What type of soup do you think should be put into this dish?Have you noticed...How old this plate is? When do you think this bowl was made? Click to reveal answer
This soup bowl was made in 1770 so it is nearly 250 years old.
Object name: Soup Dish
Catalogue number: C 1918.104.22.168
Material(s): Ceramic plate with a tin glaze
Size: 25cm diameter
On display in the Jewish Museum? Yes
- This object was made to be used by a Jewish family who kept the laws of Kashrut (Kosher).
- Look closely at the object to find the letters in the centre of the plate. This word is written in Hebrew so the letters are read right to left. The word written is basar which in English means flesh (of the body).
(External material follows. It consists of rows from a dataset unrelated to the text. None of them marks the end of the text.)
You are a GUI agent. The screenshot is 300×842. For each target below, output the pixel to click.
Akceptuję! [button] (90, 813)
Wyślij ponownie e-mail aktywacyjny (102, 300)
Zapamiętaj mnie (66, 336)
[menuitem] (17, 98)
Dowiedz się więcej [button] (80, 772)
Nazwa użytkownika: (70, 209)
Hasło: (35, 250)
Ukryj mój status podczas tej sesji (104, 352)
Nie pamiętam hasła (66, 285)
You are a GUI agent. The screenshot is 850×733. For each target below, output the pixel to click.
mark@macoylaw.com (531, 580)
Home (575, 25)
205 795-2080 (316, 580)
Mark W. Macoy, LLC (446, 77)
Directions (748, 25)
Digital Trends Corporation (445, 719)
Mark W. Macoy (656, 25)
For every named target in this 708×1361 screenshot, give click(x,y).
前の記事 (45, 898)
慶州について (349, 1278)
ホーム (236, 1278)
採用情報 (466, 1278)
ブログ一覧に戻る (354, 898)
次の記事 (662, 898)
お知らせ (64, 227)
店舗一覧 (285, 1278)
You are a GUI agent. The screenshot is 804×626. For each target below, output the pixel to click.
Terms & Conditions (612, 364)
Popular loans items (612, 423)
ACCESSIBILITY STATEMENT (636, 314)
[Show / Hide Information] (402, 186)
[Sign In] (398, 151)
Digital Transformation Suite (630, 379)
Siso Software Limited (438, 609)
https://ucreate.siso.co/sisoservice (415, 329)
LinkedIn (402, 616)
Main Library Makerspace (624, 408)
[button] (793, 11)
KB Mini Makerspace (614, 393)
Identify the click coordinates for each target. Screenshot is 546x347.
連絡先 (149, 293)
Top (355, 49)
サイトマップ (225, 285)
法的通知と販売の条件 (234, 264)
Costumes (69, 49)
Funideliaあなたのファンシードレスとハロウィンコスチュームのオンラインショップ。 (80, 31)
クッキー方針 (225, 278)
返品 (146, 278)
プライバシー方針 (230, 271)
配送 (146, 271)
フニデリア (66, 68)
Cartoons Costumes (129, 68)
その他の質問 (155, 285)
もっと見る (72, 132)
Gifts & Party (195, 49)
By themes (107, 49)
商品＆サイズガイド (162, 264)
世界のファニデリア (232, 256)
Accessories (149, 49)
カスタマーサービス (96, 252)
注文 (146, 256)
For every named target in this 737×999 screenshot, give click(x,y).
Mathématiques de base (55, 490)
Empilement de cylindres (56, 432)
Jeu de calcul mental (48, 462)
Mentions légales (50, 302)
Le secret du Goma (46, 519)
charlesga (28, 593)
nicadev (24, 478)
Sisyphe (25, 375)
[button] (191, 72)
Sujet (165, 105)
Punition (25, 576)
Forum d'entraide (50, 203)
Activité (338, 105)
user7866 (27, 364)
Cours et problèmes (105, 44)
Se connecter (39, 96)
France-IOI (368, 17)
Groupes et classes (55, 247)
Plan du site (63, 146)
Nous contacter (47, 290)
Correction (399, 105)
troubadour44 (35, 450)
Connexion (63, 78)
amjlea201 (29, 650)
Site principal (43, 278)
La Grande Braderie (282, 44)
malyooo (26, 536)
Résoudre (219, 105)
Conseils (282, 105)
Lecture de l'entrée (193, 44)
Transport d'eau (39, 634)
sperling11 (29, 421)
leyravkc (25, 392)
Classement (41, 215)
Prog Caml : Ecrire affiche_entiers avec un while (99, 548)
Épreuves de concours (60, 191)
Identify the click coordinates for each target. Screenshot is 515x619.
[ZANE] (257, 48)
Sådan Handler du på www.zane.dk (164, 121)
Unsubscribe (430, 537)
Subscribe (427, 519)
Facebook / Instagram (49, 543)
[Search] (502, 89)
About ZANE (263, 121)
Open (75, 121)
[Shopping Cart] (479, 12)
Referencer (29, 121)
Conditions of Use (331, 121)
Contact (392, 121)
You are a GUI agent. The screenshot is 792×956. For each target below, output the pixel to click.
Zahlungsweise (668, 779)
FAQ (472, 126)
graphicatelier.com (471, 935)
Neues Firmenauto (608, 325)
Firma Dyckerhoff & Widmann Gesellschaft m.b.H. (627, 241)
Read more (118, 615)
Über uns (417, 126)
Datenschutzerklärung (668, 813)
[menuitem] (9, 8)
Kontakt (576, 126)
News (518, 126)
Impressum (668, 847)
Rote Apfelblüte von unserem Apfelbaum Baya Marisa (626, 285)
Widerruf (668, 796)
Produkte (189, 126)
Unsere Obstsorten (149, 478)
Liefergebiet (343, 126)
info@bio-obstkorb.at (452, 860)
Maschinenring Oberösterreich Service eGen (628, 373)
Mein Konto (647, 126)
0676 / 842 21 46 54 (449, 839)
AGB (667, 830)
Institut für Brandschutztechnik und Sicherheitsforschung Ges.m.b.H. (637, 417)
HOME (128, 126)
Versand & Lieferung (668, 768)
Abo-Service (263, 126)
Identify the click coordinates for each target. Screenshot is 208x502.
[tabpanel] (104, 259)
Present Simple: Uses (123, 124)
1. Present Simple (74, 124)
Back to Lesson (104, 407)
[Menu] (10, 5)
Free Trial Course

This word tells us that this dish is to be used for meat.
Laws of Kashrut (Keeping Kosher)
The laws of Kashrut (Kosher) say that you must not cook or eat dairy and meat together. Jewish people who decide to keep Kosher will sometimes have different plates for meat meals and dairy meals. This soup dish was designed to only be used for meat soup with no dairy in it.
There are many rules in the laws of Kashrut, keeping milk and meat separate is just one of these rules. Other rules include only eating animals that chew the cud and have split hooves, which means cow and sheep are ok to eat but pigs are not.
The laws of Kashrut are written in the Torah and there is no explanation for why Jewish people should keep the laws or why certain things are kosher and others are not. Many religious Jewish people do not need a reason, they only need to know that it was written in the Torah and therefore it is God’s word and should be done. Not all Jewish people keep Kosher and many people keep some of the rules but not all of them.